(Stored data)
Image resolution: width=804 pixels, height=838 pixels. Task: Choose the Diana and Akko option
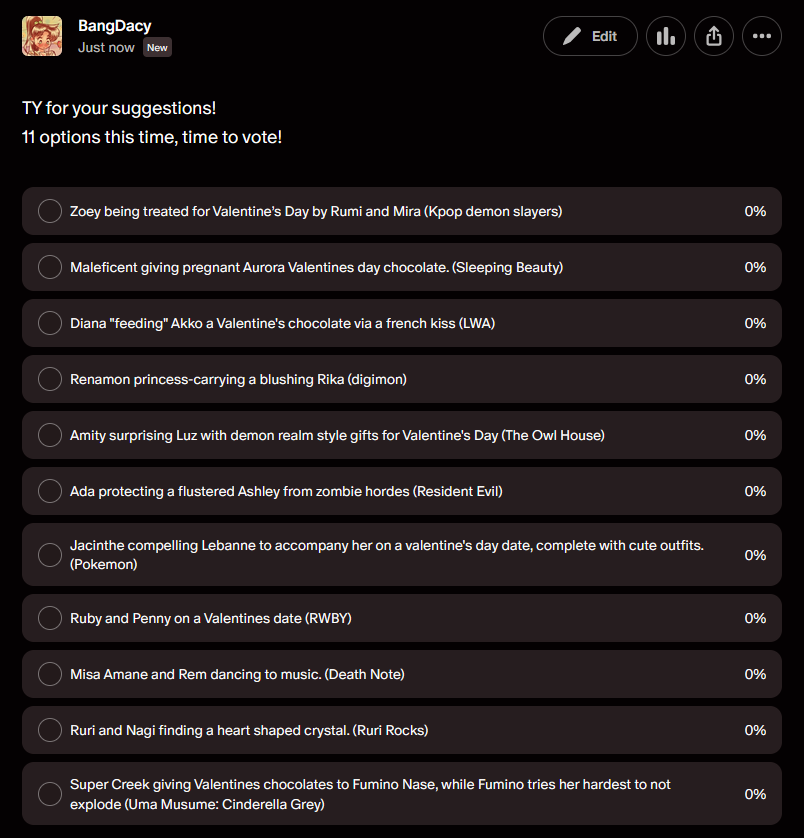[x=50, y=323]
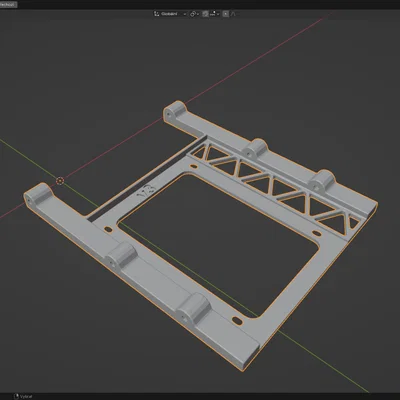Select the hinge cylinder nearest the 3D cursor
This screenshot has height=400, width=400.
pos(37,194)
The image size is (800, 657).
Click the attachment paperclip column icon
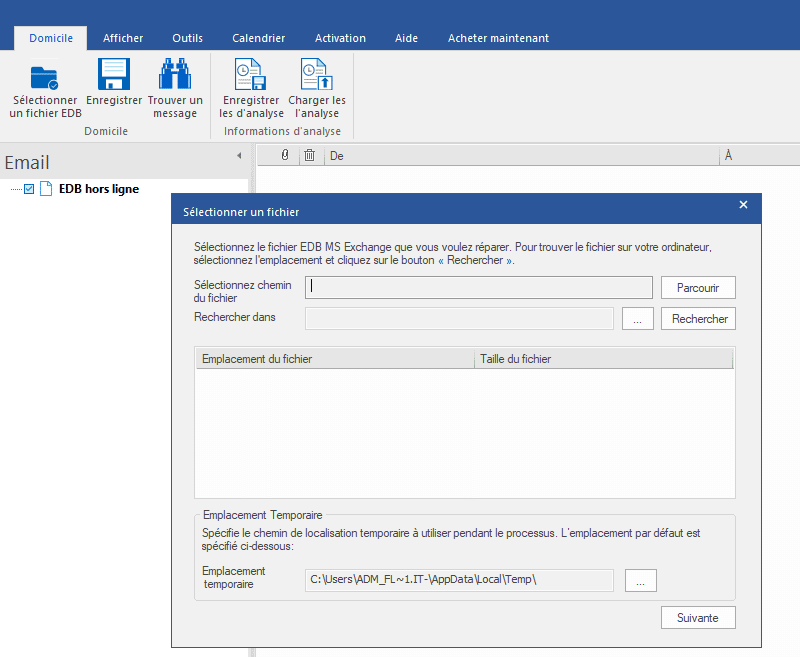pyautogui.click(x=285, y=155)
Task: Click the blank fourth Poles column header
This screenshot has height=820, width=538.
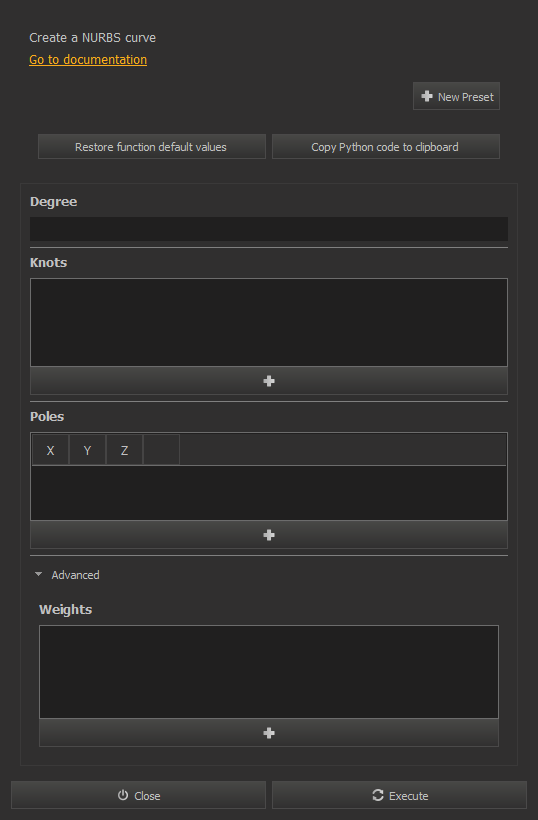Action: click(x=162, y=450)
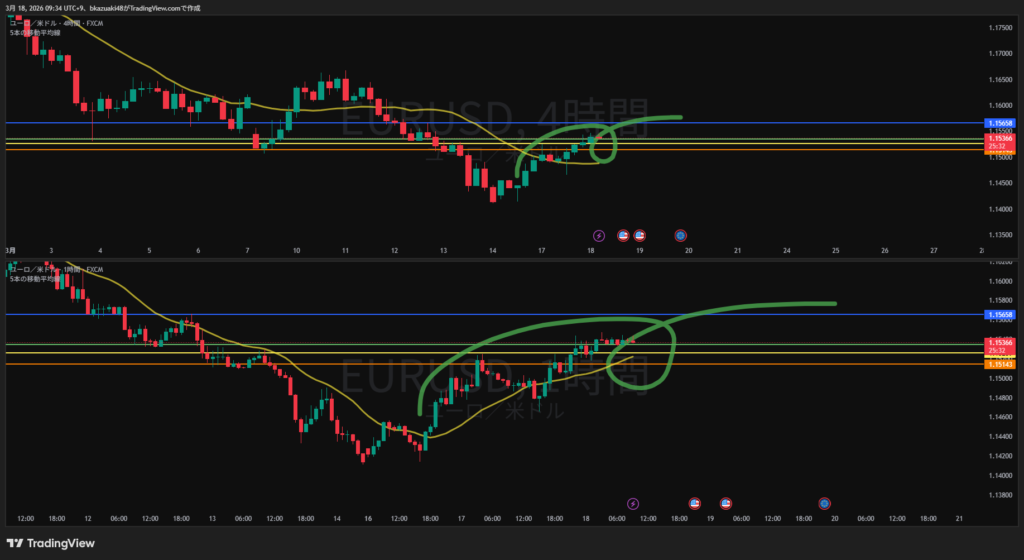
Task: Select the blue 1.15658 price label in the upper chart
Action: (x=1000, y=123)
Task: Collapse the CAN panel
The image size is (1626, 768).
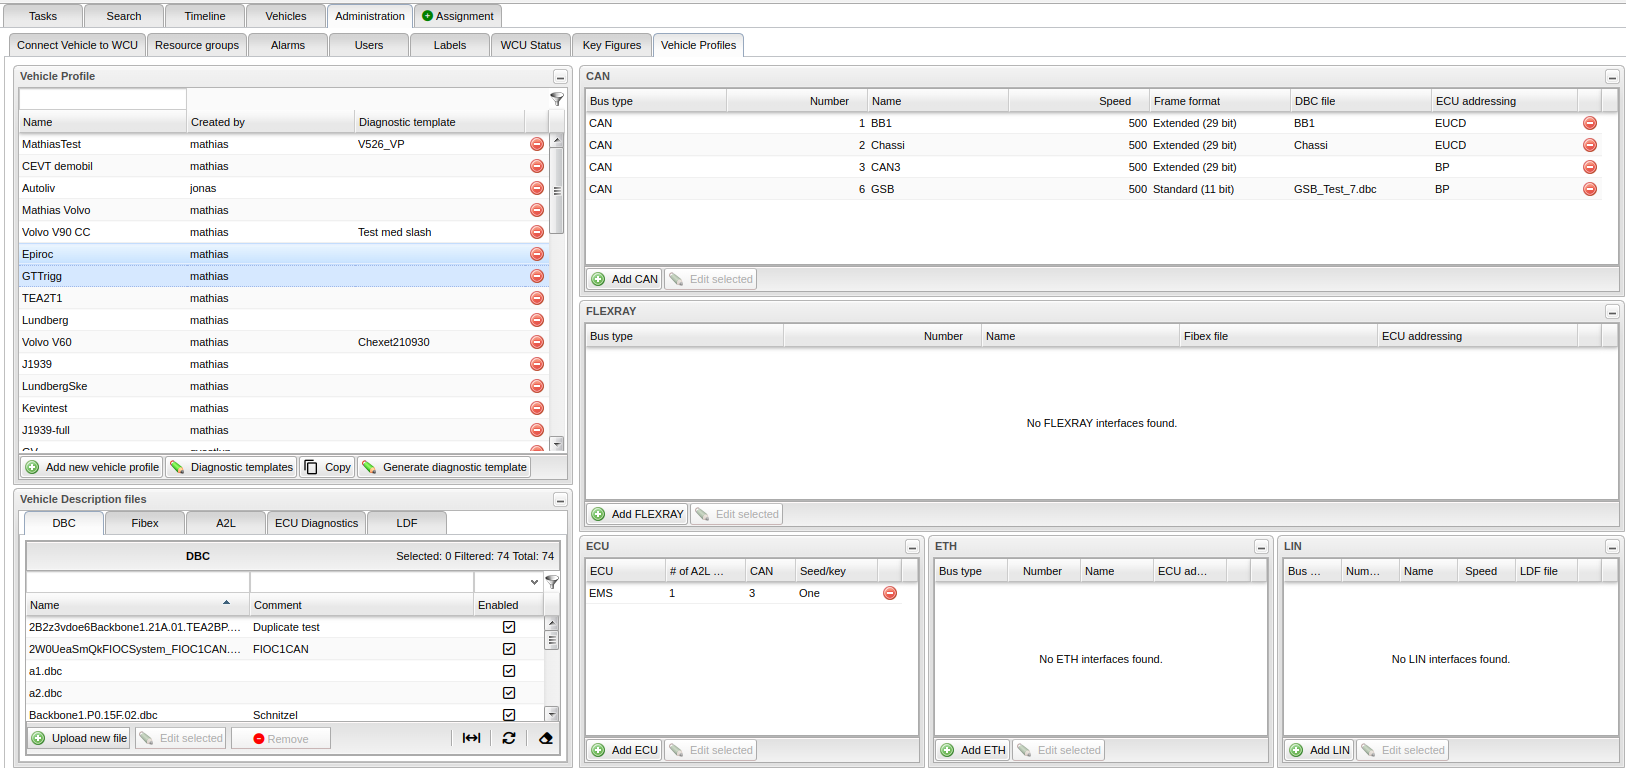Action: coord(1612,77)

[Task details] Once the line containing "The image size is (800, 657)." is located, write out exactly that line and each one after it to the end of the records above, excluding pictures and nothing else.

[The answer]
The image size is (800, 657).
Click the attachment paperclip column icon
pyautogui.click(x=285, y=155)
Task: Click the blank fourth Poles column header
This screenshot has height=820, width=538.
Action: click(x=162, y=450)
Task: Select the blue 1.15658 price label in the upper chart
Action: (x=1000, y=123)
Task: Collapse the CAN panel
The image size is (1626, 768).
Action: coord(1612,77)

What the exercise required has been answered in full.